Frame it that way and a model stops being the centerpiece and becomes what it actually is: an exception handler with an excellent vocabulary. The cheap path carries the routine. The expensive tool handles what the routine cannot. Treat the model like the specialist you call in, not the receptionist who greets everyone.

The numbers make the case better than any principle. Say you process 10,000 emails a day and a keyword classifier confidently handles 85% of them:

ApproachEmails sent to the modelRelative model spend
Model on everything10,000 / day100% (baseline)
Classifier first, model last1,500 / day~15%

Same output, same drafts, same filed deadlines. You removed roughly five-sixths of the model calls without removing any of the capability. That ratio holds across most real workloads, because most real workloads are mostly routine.

Why a cheap path beats a language model on reliability

There is a reliability dividend on top of the savings, and it is easy to overlook.

The keyword path has no rate limit, no outage, no token bill. When the model is slow, degraded, or fully down, the bulk of the inbox still sorts itself, because the bulk never depended on the model in the first place. You have quarantined your most fragile, most expensive dependency so it sits in front of only the slice of work that genuinely requires it. The blast radius of an API outage shrinks to “ambiguous emails wait a bit,” instead of “the whole assistant is dead.”

And when the model itself returns something off, a second pass catches it. The fallback is not the front door, it is the last resort behind a free path that already did most of the job:

def model_triage(email):
    try:
        return primary_model(email)      # only the hard 15% reaches here
    except (RateLimitError, TimeoutError, APIError):
        return fallback_model(email)     # cheaper/secondary model as backstop

Notice the shape of the whole thing. The free, deterministic path is first and does the most. The expensive model is second and does the rest. The fallback model is third and only exists for the moments the second one stumbles. Cost and fragility increase as you go down the stack, and so does how rarely you reach each layer.

Cheap by default, smart when it has to be

This is not a compromise you make to save a few dollars. It is a cleaner design on every axis that matters. It is cheaper, because most work never hits the meter. It is faster, because the common case skips a network round trip entirely. It is more reliable, because your dependency on a remote model now covers only the cases that truly need one.

Cheap by default, smart when it has to be. That is not a tradeoff. That is the design.

Frequently asked questions

What is the simplest way to cut AI costs in production?

Stop sending every request to the model. Put a cheap, deterministic classifier (keyword rules, regex, or a small local model) in front of it to handle the predictable majority of cases, and reserve the language model for the genuinely ambiguous ones. You usually remove the large majority of API calls without losing any capability.

Won’t a keyword classifier miss edge cases that a model would catch?

That is exactly what the escalation path is for.
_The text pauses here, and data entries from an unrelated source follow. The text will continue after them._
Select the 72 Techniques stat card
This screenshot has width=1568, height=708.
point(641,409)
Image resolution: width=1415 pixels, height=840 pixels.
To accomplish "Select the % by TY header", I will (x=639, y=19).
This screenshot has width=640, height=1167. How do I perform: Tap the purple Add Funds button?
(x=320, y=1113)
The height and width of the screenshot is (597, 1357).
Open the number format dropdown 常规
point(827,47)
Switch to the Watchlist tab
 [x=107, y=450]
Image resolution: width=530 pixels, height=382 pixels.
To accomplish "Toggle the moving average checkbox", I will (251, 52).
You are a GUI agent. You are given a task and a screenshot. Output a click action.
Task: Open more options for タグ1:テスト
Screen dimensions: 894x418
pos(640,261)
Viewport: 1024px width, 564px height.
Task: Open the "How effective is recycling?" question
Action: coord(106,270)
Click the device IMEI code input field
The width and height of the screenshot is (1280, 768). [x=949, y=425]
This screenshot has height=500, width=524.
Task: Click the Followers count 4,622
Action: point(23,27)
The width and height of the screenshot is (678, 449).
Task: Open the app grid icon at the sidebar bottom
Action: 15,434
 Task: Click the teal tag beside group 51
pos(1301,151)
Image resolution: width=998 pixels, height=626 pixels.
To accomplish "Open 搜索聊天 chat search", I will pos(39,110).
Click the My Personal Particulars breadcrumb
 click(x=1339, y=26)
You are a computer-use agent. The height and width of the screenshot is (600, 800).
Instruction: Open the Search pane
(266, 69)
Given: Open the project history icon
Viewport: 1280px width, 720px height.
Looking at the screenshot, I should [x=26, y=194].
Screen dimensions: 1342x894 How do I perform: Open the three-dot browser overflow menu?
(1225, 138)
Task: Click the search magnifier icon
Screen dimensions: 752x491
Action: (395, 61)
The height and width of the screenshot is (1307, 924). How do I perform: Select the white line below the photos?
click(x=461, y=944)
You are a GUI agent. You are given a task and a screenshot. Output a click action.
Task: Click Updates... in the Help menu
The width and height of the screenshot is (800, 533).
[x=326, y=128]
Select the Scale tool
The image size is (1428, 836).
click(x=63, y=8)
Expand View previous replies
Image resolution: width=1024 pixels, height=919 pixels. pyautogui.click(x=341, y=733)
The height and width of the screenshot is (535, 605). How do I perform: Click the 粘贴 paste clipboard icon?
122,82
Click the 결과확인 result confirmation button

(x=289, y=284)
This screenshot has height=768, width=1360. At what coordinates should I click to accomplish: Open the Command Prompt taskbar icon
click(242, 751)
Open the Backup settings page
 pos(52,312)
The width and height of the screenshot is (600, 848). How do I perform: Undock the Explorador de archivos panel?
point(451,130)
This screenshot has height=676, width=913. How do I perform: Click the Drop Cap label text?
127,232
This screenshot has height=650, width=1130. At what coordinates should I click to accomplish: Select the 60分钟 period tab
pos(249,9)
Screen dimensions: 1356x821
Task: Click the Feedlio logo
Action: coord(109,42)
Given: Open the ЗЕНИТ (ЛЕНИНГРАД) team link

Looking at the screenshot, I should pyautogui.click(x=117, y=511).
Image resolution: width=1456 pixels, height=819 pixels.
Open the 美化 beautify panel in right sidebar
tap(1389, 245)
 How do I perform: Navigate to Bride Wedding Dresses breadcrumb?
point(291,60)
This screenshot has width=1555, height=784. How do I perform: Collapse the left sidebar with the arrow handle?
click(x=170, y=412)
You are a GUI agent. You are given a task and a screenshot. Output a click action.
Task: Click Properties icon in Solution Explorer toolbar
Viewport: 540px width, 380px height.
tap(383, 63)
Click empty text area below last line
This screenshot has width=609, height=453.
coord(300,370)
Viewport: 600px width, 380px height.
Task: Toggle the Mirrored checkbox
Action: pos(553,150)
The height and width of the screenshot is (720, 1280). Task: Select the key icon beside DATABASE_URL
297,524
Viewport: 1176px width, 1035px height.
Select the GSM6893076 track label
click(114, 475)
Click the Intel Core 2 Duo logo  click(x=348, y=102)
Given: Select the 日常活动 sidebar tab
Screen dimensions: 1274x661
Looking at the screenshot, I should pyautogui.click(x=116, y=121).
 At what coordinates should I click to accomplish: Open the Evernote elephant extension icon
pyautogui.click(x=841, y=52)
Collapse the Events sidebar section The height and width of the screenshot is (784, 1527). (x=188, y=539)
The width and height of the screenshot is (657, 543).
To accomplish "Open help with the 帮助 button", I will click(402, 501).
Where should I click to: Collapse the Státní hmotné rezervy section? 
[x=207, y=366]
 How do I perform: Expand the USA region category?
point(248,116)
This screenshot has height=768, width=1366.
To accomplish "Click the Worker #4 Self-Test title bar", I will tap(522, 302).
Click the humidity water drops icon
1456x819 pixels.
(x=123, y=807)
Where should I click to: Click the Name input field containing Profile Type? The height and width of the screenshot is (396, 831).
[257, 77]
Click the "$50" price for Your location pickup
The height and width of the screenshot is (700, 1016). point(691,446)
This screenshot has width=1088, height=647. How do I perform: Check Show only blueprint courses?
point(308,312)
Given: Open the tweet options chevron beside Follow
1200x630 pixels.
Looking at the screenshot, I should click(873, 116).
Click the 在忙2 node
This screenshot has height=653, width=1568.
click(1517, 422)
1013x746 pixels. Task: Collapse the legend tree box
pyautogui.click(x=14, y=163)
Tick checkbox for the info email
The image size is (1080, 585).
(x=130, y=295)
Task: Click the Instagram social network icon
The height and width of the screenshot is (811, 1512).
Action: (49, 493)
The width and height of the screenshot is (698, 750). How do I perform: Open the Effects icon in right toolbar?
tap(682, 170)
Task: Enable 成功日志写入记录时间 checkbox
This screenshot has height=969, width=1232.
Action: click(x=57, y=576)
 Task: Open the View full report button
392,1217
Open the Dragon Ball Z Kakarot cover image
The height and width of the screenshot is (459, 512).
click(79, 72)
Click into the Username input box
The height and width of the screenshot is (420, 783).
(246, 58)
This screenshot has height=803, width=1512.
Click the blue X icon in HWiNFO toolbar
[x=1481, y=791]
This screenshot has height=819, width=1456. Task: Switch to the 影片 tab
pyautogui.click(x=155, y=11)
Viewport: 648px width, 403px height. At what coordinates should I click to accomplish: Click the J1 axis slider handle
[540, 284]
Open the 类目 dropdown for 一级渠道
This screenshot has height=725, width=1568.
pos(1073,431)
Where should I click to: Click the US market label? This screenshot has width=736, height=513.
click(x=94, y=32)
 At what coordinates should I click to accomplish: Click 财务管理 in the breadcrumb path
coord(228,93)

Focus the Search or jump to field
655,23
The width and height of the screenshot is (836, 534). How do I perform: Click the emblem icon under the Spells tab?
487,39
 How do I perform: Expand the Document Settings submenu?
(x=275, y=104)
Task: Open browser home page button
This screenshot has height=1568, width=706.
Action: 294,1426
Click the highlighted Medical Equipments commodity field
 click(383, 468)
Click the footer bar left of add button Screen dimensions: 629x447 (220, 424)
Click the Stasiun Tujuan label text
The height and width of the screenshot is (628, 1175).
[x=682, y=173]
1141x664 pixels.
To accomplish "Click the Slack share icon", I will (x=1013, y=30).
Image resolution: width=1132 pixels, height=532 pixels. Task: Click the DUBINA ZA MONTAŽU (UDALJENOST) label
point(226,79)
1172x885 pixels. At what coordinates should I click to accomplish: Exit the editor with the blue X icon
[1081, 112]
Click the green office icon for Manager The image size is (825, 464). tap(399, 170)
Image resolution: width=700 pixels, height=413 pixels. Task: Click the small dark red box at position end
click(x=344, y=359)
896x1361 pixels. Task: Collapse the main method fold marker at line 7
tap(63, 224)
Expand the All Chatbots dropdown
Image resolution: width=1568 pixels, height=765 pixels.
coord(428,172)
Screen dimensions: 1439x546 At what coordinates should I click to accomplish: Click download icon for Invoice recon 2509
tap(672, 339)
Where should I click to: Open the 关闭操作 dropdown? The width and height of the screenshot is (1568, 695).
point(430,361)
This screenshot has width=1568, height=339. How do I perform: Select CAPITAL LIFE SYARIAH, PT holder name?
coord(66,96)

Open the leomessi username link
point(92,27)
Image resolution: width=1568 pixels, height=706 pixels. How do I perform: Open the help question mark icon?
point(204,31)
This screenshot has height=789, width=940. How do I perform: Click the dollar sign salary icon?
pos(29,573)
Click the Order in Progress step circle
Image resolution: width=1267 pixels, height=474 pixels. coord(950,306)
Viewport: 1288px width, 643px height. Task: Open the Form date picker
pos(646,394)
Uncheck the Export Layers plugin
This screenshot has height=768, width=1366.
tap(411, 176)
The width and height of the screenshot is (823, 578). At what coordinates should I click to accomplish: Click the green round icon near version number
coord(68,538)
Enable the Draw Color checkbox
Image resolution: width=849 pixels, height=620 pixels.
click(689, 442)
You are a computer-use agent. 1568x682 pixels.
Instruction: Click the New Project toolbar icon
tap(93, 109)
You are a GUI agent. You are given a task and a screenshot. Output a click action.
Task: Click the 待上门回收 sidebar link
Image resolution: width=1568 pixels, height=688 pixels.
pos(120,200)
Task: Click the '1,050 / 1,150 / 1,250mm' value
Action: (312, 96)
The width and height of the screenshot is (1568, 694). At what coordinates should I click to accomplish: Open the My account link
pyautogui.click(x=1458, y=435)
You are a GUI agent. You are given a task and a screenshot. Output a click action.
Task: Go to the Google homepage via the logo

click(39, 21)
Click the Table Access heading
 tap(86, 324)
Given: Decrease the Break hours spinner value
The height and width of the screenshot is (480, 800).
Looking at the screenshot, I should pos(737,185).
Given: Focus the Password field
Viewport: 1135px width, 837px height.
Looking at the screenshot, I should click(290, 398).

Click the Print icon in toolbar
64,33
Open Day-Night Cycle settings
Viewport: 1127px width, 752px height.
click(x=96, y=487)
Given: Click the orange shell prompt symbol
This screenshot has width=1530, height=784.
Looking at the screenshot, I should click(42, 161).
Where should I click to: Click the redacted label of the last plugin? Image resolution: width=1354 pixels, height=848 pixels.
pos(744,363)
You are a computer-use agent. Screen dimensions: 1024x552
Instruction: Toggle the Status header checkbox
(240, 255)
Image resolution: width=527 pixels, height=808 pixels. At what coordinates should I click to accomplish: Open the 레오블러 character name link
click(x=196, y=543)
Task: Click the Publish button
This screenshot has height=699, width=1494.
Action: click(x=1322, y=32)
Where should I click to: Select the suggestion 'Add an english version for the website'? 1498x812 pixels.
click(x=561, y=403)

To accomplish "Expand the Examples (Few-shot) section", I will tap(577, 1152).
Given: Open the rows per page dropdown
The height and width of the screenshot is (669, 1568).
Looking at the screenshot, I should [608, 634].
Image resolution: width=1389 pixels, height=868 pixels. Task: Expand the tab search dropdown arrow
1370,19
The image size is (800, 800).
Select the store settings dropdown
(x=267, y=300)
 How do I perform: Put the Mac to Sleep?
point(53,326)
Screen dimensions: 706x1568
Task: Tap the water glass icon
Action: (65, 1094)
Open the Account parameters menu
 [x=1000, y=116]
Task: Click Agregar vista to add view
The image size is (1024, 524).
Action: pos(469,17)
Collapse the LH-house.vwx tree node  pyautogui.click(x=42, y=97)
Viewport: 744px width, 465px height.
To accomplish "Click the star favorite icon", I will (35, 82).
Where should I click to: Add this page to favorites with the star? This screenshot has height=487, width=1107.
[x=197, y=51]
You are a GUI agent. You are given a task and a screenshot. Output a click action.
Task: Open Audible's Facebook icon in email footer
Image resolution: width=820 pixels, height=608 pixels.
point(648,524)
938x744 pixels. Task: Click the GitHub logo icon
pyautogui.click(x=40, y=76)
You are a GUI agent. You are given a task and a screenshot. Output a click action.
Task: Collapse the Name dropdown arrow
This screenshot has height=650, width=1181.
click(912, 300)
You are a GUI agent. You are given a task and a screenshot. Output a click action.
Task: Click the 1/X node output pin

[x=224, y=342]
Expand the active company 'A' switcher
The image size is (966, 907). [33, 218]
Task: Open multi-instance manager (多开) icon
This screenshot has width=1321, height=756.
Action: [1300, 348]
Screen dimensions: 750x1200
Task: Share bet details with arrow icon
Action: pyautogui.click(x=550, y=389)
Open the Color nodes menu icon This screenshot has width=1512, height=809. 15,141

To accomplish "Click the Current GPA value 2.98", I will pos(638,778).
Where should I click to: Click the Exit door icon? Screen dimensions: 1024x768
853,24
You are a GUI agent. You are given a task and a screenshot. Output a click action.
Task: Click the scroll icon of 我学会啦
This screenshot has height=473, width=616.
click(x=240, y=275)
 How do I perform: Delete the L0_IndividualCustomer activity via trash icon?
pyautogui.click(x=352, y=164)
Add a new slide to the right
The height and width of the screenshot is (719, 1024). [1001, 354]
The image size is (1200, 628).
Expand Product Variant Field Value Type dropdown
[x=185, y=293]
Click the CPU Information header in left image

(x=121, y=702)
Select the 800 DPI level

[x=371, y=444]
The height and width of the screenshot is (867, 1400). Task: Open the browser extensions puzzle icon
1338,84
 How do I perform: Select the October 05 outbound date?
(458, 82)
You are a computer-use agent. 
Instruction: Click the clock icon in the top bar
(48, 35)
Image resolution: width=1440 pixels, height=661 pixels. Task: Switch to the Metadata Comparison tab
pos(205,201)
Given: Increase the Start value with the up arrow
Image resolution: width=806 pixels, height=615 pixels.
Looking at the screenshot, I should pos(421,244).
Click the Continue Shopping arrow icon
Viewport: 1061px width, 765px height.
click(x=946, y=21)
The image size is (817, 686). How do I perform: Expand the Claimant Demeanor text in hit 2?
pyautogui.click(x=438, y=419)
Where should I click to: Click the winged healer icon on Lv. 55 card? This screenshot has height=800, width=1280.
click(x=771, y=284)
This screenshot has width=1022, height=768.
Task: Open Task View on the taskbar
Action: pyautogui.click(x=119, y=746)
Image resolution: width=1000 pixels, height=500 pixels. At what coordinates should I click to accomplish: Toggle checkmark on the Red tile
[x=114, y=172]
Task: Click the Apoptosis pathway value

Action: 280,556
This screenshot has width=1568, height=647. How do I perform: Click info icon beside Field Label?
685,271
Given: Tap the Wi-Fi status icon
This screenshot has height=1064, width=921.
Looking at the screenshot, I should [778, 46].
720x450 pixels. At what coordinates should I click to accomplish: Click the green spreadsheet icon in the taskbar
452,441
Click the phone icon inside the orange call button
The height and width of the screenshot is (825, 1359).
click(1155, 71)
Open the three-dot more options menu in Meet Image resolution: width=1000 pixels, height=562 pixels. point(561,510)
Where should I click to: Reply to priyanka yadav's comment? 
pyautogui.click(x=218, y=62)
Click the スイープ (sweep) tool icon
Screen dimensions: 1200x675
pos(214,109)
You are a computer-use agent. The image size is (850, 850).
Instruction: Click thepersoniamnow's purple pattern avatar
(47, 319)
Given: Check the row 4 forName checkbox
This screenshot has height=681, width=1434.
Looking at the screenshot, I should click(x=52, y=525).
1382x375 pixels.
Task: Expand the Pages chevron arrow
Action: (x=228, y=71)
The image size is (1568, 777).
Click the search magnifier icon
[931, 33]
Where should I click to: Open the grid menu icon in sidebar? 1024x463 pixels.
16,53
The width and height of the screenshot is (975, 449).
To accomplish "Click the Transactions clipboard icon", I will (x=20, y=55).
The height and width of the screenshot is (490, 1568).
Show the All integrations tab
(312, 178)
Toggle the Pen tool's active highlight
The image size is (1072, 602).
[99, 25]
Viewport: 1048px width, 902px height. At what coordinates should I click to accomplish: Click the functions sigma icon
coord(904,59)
The classifier only acts when it is confident; anything it does not recognize falls through to the model. You are not replacing the model, you are making sure it only sees the work that needs its judgment.

Does this add a lot of complexity to the system?

Very little. In most cases it is one function and one branch: if the cheap path matches, handle it there; otherwise call the model. That is far simpler to reason about than a system where every code path depends on a remote API being fast and available.

How do I decide what goes in the cheap path versus the model?

Ask two questions of every feature: what is the cheapest path that produces a correct result, and how much of the total volume can that path carry? Anything that follows a stable pattern (receipts, invites, alerts, well-structured data) belongs in the cheap path. Anything that requires real comprehension goes to the model.

What about reliability when the model API goes down?

That is one of the biggest wins. Because the cheap path has no dependency on the model, the bulk of the work keeps running during an outage. Only the ambiguous slice is affected, and even that can route to a cheaper fallback model so it degrades gracefully instead of failing outright.